Questions to answer
#1 Copy the facial eczema myths passage starting at "Heavy rain will" and ending at "as short spikes.", substituting "field" for "paddock".
#2 Resume the facial eczema myths text after its last line.

Source passage
┄┄┄┄┄┄┄┄┄┄

Myths about Facial Eczema

 Facial Eczema (FE) is seasonal and only occurs from February to March
  • Spores can be at damaging levels from December right through until June.

Heavy rain will decrease risk
  • For a short period but counts can rise rapidly if the conditions are right.

Frosts kill off the spores
  • Fungal colonies are able to continue producing spores after frosts. Cold intensifies the toxicity of the sporidesmin.
  • If the climatic conditions warm up again the risk will still be present

Not on my farm
  • If spore counts are high in the region spore counts are very likely to be present on all farms.
  • Every paddock may vary in counts, whether you have short or long grass. There can be sub-clinical losses, even if you don’t see any clinical signs.
  • Only counts >50,000 cause damage
    • Continuous exposure to spore counts as low as 20,000 can cause as much damage as short spikes.

    Black cattle don’t get FE
    • Yes they do – it’s a liver disease; black cattle may not exhibit pigmentation and skin peeling.

┄┄┄┄┄┄┄┄┄┄

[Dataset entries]
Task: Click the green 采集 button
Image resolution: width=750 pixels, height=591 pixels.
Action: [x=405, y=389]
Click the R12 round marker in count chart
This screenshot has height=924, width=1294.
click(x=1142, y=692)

┄┄┄┄┄┄┄┄┄┄

Replies
#1
Heavy rain will decrease risk
  • For a short period but counts can rise rapidly if the conditions are right.

Frosts kill off the spores
  • Fungal colonies are able to continue producing spores after frosts. Cold intensifies the toxicity of the sporidesmin.
  • If the climatic conditions warm up again the risk will still be present

Not on my farm
  • If spore counts are high in the region spore counts are very likely to be present on all farms.
  • Every field may vary in counts, whether you have short or long grass. There can be sub-clinical losses, even if you don’t see any clinical signs.
  • Only counts >50,000 cause damage
    • Continuous exposure to spore counts as low as 20,000 can cause as much damage as short spikes.

#2
    FE spores only grow during periods of high humidity, light rain, grass minimum >12-13°C & high ground temperatures
    • They must have dead and dying pasture litter to grow on and can still grow when air temps are <12°C.

    Only rye grass pastures pose high risk
    • High risk factors are rye grass, cocksfoot, browntop, yorkshire fog pastures, and around urine patches (FE spores are known to be nitrophillic).

    Fungicides kill all spores
    • This only applies when fungicide is applied at the right time. When the pasture is green and growing and counts are less than <20,000 – check before grazing.

    Cows get sufficient zinc from water trough treatment
    • Studies have shown that individual cow zinc levels can vary considerably, dependent on the volume of water drunk or zinc supplemented feed eaten.